------ MATERIAL PROVIDED ------
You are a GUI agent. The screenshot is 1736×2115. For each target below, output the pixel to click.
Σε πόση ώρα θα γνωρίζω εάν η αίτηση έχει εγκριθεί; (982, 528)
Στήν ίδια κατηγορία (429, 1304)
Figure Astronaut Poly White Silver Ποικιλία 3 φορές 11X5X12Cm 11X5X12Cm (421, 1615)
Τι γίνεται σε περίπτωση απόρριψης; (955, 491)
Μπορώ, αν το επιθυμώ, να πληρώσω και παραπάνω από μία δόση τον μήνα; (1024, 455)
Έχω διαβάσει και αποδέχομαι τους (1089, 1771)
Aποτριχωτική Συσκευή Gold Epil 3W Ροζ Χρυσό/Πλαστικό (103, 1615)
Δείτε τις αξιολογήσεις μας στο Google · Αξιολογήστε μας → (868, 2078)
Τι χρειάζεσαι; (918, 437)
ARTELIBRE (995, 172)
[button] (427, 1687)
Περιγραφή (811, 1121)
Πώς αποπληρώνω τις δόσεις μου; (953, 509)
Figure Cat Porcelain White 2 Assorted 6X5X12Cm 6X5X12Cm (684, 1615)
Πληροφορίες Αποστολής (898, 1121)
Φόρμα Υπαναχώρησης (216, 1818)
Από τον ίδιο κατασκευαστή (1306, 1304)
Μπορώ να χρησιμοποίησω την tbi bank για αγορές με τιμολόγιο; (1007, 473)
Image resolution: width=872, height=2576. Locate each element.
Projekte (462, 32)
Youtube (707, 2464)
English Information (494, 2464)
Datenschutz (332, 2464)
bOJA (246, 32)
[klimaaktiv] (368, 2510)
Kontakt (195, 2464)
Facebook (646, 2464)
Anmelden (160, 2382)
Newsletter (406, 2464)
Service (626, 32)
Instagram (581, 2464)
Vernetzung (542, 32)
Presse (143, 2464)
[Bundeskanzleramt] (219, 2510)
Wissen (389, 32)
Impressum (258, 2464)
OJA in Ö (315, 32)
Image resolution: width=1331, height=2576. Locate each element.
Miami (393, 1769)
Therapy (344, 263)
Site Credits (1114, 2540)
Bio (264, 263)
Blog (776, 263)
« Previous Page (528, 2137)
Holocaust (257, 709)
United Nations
------
> _TASK DESCRIPTION_: Work out the number of lines above that include the string "White" and write only that number.

> _ANSWER_: 2